Thoas came close to him, pulled the spear out of his chest, and then drawing his sword, smote him in the middle of the belly so that he died; but he did not strip him of his armor, for his Thracian comrades, men who wear their hair in a tuft at the top of their heads, stood round the body and kept him off with their long spears for all his great stature and valor, so he was driven back.
He rushed across the plain like a winter torrent that has burst its barrier in full flood; no dykes, no walls of fruitful vineyards can embank it when it is swollen with rain from heaven, but in a moment it comes tearing onward, and lays many a field waste that many a strong man's hand has reclaimed - even so were the dense phalanxes of the Trojans driven in rout by the son of Tydeus, and many though they were, they dared not abide his onslaught.
In my father's stables there are eleven excellent chariots, fresh from the builder, quite new, with cloths spread over them; and by each of them there stand a pair of horses, champing barley and rye; and my old father Lyacon urged me again and again when I was at home and on the point of starting, to take chariots and horses with me that I might lead the Trojans in battle, but I would not listen to him; it would have been much better if I had done so, but I was thinking about the horses, which had been used to eat their fill, and I was afraid that in such a great gathering of men they might be ill-fed, so I left them at home and came on foot to Ilius armed only with my bow and arrows.
Or as a savage lion attacking a herd of cows while they are feeding by thousands in the low-lying meadows by some wide-watered shore - the herdsman is at his wit's end how to protect his herd and keeps going about now in the van and now in the rear of his cattle, while the lion springs into the thick of them and fastens on a cow so that they all tremble for fear - even so where the Achæns utterly panic-stricken by Hector and father Jove.
Or, we can always go with the time-honored classic from "A Tale of Two Cities":
It was the best of times, it was the worst of times, it was the age of wisdom, it was the age of foolishness, it was the epoch of belief, it was the epoch of incredulity, it was the season of Light, it was the season of Darkness, it was the spring of hope, it was the winter of despair, we had everything before us, we had nothing before us, we were all going direct to Heaven, we were all going direct the other way— in short, the period was so far like the present period, that some of its noisiest authorities insisted on its being received, for good or for evil, in the superlative degree of comparison only.
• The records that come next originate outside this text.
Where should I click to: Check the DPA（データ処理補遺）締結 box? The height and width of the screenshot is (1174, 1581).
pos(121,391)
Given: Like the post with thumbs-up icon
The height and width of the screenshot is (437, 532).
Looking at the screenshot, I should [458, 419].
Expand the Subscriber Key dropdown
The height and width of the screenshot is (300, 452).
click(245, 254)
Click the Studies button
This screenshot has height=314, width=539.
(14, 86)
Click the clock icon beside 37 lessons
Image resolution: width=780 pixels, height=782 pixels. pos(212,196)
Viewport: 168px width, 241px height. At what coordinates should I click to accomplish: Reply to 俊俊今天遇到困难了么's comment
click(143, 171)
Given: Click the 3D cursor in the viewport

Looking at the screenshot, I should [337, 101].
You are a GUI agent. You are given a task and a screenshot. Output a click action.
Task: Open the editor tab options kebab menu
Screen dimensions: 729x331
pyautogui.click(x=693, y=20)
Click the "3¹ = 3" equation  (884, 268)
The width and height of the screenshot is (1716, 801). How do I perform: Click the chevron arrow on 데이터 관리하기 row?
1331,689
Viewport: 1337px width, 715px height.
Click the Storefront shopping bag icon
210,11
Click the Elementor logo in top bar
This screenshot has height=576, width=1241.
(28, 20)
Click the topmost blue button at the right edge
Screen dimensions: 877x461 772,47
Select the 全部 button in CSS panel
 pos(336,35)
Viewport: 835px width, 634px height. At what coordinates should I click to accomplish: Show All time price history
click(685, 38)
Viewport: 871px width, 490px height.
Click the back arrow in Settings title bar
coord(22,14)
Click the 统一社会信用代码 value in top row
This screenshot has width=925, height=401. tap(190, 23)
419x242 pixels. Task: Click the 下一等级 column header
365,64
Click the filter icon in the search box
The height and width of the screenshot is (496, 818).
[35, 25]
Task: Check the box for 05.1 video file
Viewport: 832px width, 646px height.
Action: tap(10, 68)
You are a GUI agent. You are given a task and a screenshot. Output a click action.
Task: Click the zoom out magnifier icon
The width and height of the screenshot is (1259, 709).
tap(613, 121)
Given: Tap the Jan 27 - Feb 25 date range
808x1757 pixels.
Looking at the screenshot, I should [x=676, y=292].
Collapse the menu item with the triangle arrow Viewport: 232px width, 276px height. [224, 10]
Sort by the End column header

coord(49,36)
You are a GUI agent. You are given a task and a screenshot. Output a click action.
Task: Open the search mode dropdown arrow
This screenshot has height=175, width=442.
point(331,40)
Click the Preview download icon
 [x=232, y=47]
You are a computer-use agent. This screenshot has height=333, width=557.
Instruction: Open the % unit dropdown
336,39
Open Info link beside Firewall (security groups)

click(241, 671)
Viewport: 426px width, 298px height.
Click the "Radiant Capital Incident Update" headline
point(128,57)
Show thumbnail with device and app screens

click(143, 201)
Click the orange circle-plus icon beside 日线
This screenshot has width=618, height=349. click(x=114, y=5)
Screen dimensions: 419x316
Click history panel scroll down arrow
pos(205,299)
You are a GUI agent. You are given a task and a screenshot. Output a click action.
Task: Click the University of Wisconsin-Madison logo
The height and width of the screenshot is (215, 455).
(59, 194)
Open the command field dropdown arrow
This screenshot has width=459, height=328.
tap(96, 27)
Re: Worst Sentence You ever read

Posted: Wed Apr 29, 2009 4:44 pm
by Edminster
mountainmage wrote:I have a long-winded sentence to beat any other, and I'll post it when I go home on the weekend.
mountainmage on Wed Apr 29, 2009 2:06 am wrote:Alright, I'm home and I promised you long sentences.
I want to live in Florida, where the weekend starts in the middle of the week.

Re: Worst Sentence You ever read

Posted: Wed Apr 29, 2009 9:42 pm
by mountainmage
Obviously, I got home early. Harrumph.